The spirit of God found, in the midst of the ages, the perfect instrument for divine praise in the humanity of the Savior Jesus. David, whom our saints loved so much and who was so often associated with Our Lord in the spiritual espousals and other favors granted to our women saints, David was but the figure of Christ when he expressed in his psalms the various sentiments of his soul. Thus, Our Lord appropriated them from His childhood at Nazareth. He was pleased when He heard them well rendered in the Temple. At the Last Supper He sang the psalms of the Hallel. And the supreme words He uttered on the Cross were those of the psalm Deus, Deus meus, which His soul must have continued in silence, and which expressed His state of crucified dereliction as perfectly as though David had actually seen Him dying in that agony.
Incorporated in Jesus by the sacramental character which enables us to take part in the worship He renders to God, we derive from the eucharistic communion the grace to do so more and more worthily. If we cannot daily assemble in church like our conventual brothers and sisters, let us at least in spirit repair to the altar on which the sacrifice of Calvary is renewed each morning, and in union with Him Who is the Head of our choir, and with the same intention as His, let us celebrate the divine praise.

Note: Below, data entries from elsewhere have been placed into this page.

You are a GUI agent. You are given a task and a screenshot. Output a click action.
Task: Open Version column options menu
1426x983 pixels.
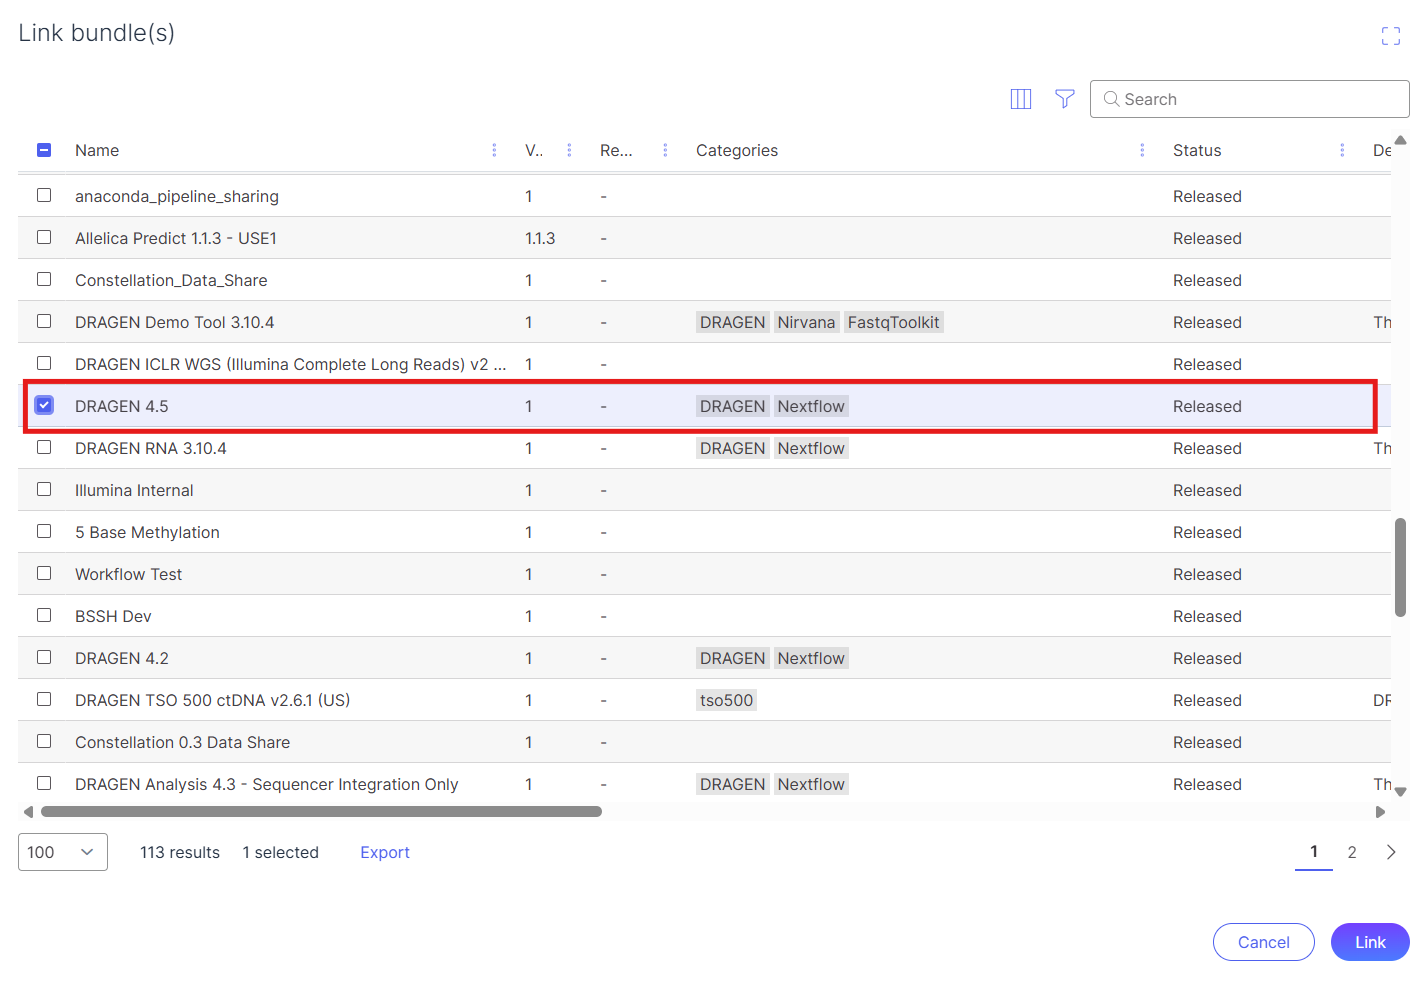point(569,150)
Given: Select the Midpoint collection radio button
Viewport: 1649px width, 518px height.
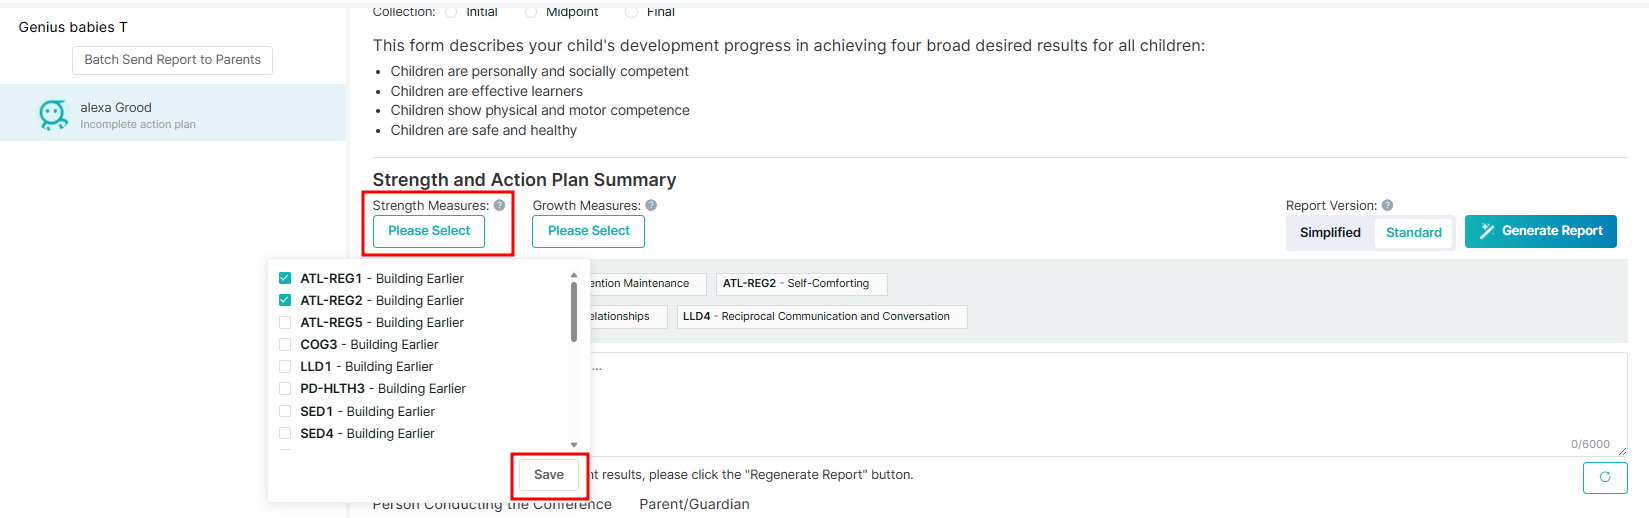Looking at the screenshot, I should tap(531, 12).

Some of the psalms are applicable only to Him, and
we repeat them as in Him, lending Him our voice, as the priest does in the
eucharistic consecration. There are many more which apply only to us; but He
says them with us, He Who is the Head of us all, Who instils His Spirit into
His members and Who identifies them with Himself.
A priest who was an honor to our Third Order, the spiritual son of Mother Agnes Langeac, M. Olier, composed some beautiful devotions for the Holy Office from which I extract the following passages: "Oh, my God, Whose pleasure and delight is in our Savior Jesus Christ, Who Himself alone, by virtue of Thy Holy Spirit by Whom he has been filled, renders to Thee all the honor and all the praise ever rendered to Thee by the holy prophets, the patriarchs, the apostles and their disciples, by the angels in heaven and the saints on earth; express in our soul and throughout the Church that which He alone perfectly renders to Thee in Heaven. May the Church, O my Savior Jesus, unfold that which Thou didst enclose within Thyself and may she express outside herself that divine religion which Thou hast for Thy Father in the secrecy of Thy heart, in heaven and upon our altars.”